President Obama, in his latest push for higher education reform, used several speeches last month to outline his plan to reinvigorate the college system, which he called in a weekly address, “the surest path to the middle class.”
President Obama, in his latest push for higher education reform, used several speeches last month to outline his plan to reinvigorate the college system, which he called in a weekly address, “the surest path to the middle class.”
Among his proposals were plans to rank colleges based on the opportunities they provide students and tying funding, in part, to keeping tuition down. Obama also promoted innovations that will allow students to graduate faster and for less money, like putting more classes online and “basing course credit on competence, not just hours spent in the classroom.”
The higher education push is commendable, as the current system is in need of serious reform, and these proposals, while vague, are promising.
Especially in regard to online learning because it has been repeatedly shown to be a viable lower-cost alternative to traditional education and offers the greatest potential to connect students with the resources they need.
But, the last element of the president’s three-point plan was concerning. Instead of offering innovative solutions to the ever-growing burden of student debt, he retreated further into the big pockets of the federal government.
“We’re going to help more students responsibly manage their debt, by making more of them eligible for a loan repayment program called Pay-As-You-Earn, which caps your loan payments at 10 percent of what you make,” he said.
But, the Federal Student Aid website shows what the president failed to mention: All outstanding loans can be forgiven after 20 years, 10 years if you work for a “public service organization.”

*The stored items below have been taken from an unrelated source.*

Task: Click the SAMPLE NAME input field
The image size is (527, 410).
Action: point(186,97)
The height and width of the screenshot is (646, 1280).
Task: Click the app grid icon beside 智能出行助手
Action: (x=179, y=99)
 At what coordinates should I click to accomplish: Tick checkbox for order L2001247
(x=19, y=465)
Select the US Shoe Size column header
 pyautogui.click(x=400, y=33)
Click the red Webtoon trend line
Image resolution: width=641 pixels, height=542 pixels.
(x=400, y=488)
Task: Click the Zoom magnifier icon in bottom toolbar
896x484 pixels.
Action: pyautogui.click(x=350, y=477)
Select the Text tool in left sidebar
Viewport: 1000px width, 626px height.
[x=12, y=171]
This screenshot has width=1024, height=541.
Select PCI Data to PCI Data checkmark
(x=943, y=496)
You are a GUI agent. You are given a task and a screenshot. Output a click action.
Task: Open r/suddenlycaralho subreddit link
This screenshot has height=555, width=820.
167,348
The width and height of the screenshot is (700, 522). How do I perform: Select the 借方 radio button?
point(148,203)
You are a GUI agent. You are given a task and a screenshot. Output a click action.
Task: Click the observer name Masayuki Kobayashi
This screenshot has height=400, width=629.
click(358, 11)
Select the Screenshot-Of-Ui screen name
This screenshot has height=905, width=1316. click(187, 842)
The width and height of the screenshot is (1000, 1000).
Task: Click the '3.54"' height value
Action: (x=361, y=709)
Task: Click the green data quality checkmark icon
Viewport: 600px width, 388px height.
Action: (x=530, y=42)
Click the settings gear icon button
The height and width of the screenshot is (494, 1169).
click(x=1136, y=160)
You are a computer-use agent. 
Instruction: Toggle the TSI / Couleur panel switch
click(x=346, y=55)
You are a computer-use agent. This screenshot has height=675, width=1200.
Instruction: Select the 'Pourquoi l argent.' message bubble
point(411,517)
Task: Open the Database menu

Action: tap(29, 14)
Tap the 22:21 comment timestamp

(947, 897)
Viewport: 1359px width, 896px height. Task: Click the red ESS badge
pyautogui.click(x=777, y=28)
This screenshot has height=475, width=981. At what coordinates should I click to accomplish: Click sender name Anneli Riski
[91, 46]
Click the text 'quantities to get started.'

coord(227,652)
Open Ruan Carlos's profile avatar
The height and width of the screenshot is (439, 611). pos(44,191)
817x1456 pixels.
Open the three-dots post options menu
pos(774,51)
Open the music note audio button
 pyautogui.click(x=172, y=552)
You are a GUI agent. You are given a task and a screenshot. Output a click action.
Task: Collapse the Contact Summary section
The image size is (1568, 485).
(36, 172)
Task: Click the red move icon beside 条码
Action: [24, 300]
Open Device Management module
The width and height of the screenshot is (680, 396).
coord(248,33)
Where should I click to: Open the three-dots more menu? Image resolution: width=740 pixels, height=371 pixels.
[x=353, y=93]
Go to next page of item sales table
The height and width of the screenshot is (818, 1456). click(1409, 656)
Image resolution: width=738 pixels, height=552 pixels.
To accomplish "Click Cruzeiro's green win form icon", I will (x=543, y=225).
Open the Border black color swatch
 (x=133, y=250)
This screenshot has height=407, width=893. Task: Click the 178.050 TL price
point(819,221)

This merely sweeps the tuition problem under the rug, doubling down on the near-limitless access to money that has driven up the costs for higher education and turns graduates away from jobs that would allow them to actually pay them back.
“The idea simply raises incentives for future students to borrow more money, if they know their obligation to pay it back is capped. That, in turn, allows colleges to keep raising costs,” Richard Vedder, director of the Center for College Affordability and Productivity, said in a piece in the Omaha World-Herald.
Furthermore, before loan forgiveness programs, students were only reassured by their ability to pay loans back.
That didn’t always work out like it was supposed to, but it encouraged students to find work in fields for which there was actually a demand.
Now, by expanding the program — that 33 million graduates are already estimated to be eligible for, according to the Associated Press — the president plans to saddle the taxpayer with a growing debt of public service, which includes often-benefit-rich government employment.
It is a worrisome interference into the job market that places emphasis on jobs the government finds noble, rather than those the market finds beneficial.
While the call to public service is by no means unworthy, the federal government should steer clear of socially engineering artificial demand for degrees that leave students with fewer real-world options, the surest path out of the middle class.